Subarachnoid haemorrhage is bleeding in the space between the innermost and middle layers of the meninges that cover the brain and spinal cord.  Not all forms of subarachnoid haemorrhage are covered by this SOP.  Bleeding that extends into the subarachnoid space from a cerebral haemorrhage or a bleeding cerebral tumour is excluded.  Bleeding in the subarachnoid space around the spinal cord is also not covered.  Bleeding due to trauma or certain bleeding disorders, previously excluded from this SOP, is now covered. Most SAHs are caused by ruptured saccular aneurysms.  Subarachnoid haemorrhage is typically a medical emergency and it has a high mortality rate.

Confirming the diagnosis

The diagnosis may be suspected on clinical grounds, but confirmation requires imaging, usually in the form of a CT scan of the head.  Angiography may also be performed to identify the cause of the bleed. A lumbar puncture may also be performed.

The relevant medical specialist is a neurologist or neurosurgeon.

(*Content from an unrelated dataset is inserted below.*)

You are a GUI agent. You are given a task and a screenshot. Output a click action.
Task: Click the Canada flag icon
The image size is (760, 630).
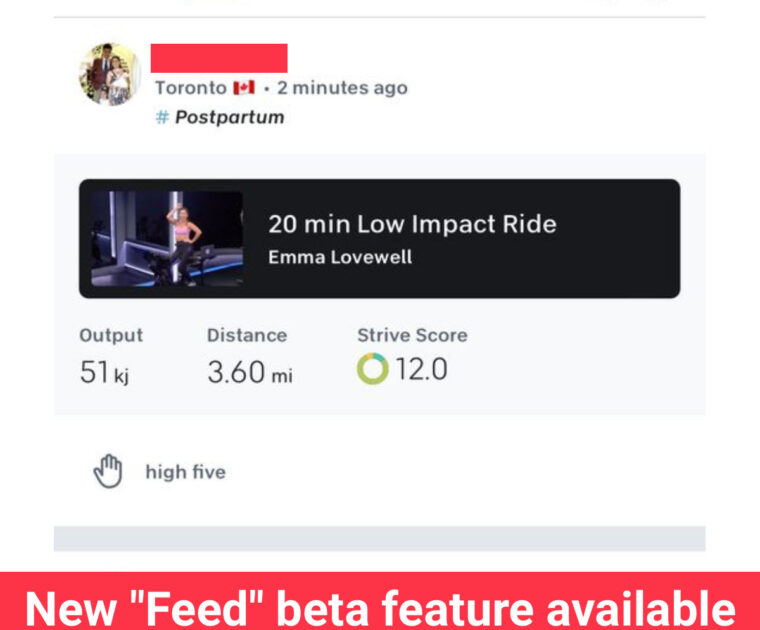tap(244, 88)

Additional diagnoses that may be covered by SOP
  • Ruptured cerebral berry or saccular aneurysm
  • Ruptured arteriovenous malformation
Conditions not covered by SOP
  • Epidural haemorrhage#
  • Intracerebral haemorrhage* - cerberovascular accident SOP
  • Subarachnoid haemorrhage around the spinal cord#
  • Subarachnoid haemorrhage due to cerebral tumour - code to underlying neoplasm
  • Subarachnoid haemorrhage that is an extension from an intracerebral haemorrhage* - cerberovascular accident SOP
  • Subdural haemorrhage*

* another SOP applies

# non-SOP condition

Clinical onset

The time of clinical onset will generally be obvious from the initial clinical presentation.  The condition usually presents acutely, with sudden onset of very severe headache. There may also be altered consciousness, collapse or vomiting at onset. 

Clinical worsening

The only SOP worsening factor is for inability to obtain appropriate clinical management.  Urgent hospital treatment is required.  The mortality rate for the condition is around 50%.  Neurological deficits are common in survivors even with appropriate treatment.